Логика была в словах старшины. Майор видел, что за толпой сновали молодые люди, крепкие, с заросшими лицами, явно духи. Они косились, как горячие кони, но в разговор старших не вмешивались.

Все-таки встреча с жителями мятежного кишлака не прошла бесследно. Афганцы обещали не воевать с шурави. Шла политика национального примирения. Такая позиция была очень выгодна для нас.



***

Наступил октябрь. Обитаю на мироновской заставе, лечу солдат. Заставу создал лейтенант Миронов под жестокими обстрелами духов. Теперь он давно уехал на Родину, слава Богу, живым и здоровым. Его имя осталось в Афганистане. Наверное, остаются в памяти людей имена тех, кто был первым. А что я сделала первой? Пока ничего.

Целыми днями от меня не отходит Катька, здоровенная серая овчарка. Когда-то она была в нашем отряде, но с ней было много мороки. Мы отдали её на заставу. Здесь она ощенилась. Её детишек раздали. С ней остался черный, симпатичный, неугомонный. В свободное время не выпускаю его из рук. Люблю животных. Они отвечают мне взаимностью.

Ночи стоят светлые, холодные. Хорошо, что нам завезли тулупы, поэтому не мерзну. Ночами не спится. Встаю, топлю печь, смотрю, как танцует огонек… Думаю обо всем. Почему-то больше о Насиме. Он приезжал в Кабул, разыскал меня. Мы сфотографировались возле бэтээра. Он высокий, я маленькая. Попросила его чуть-чуть присесть, чтобы он вошел в кадр. Он согнулся.

На заставе солдаты предложили мне помыться в баньке, которую они соорудили на моих глазах. Здесь ко мне относятся галантно, все время пытаются чем-нибудь угостить. Солдатский паек очень скуден. Все равно ребята стараются самое вкусное выкроить для меня. Это трогает.

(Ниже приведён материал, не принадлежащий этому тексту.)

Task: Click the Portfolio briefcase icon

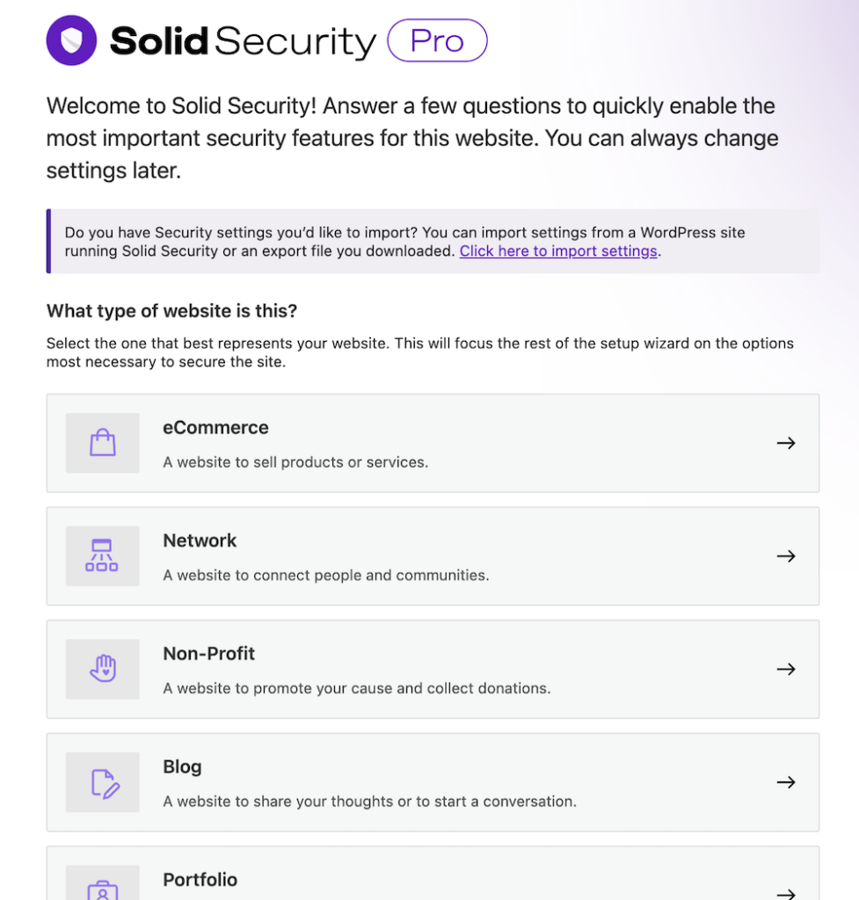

И с баней. Не так просто было найти на голых склонах дерево. Используя солдатскую смекалку, нашли, соорудили, но помыться я не успела. Вдруг почувствовала дым, который усиливался с каждой минутой. Быстро оделась, выскочила, крикнула солдату: «Что-то горит!» Он рванулся в баню, но было уже поздно. Баня на глазах сгорела дотла.

***

Работала в кишлаке Пуличархи. Васильцов привел сюда на экскурсию двух молодых женщин. Они ходили, удивлялись необычной обстановке. Я была рада. Скорее бы он нашел кого-нибудь и оставил меня в покое. Подполковник был не из тех мужчин, которые признают поражение от женщин. А тут на глазах всей дивизии получил от ворот поворот. Это задело его за живое. Одна известная американская актриса сказала: «Всякая женщина – это тайна, покрытая платьем». С настойчивостью маньяка Васильцов старался заглянуть под мое платье. Я не понимала его настойчивости. У нас в части были дамы, как Таня, которые готовы были в любое время не только приподнять подол, но снять все другие покровы со своей тайны. Но нет, ему почему-то не хотелось открывать другие «тайны», как будто у меня хотел увидеть нечто принципиально новое и незнакомое. Меня это напрягало и заставляло бояться его.



***

Последние две ночи на заставе не спала. Вечерами донимала ужасная жара, а ночью мыши. Ребята под потолком повесили парашютную ткань. Мыши носились по этой ткани как угорелые. Я боялась, что какая-нибудь свалится на меня. Тогда сердце разорвется. Мыши для меня страшнее душманских пуль.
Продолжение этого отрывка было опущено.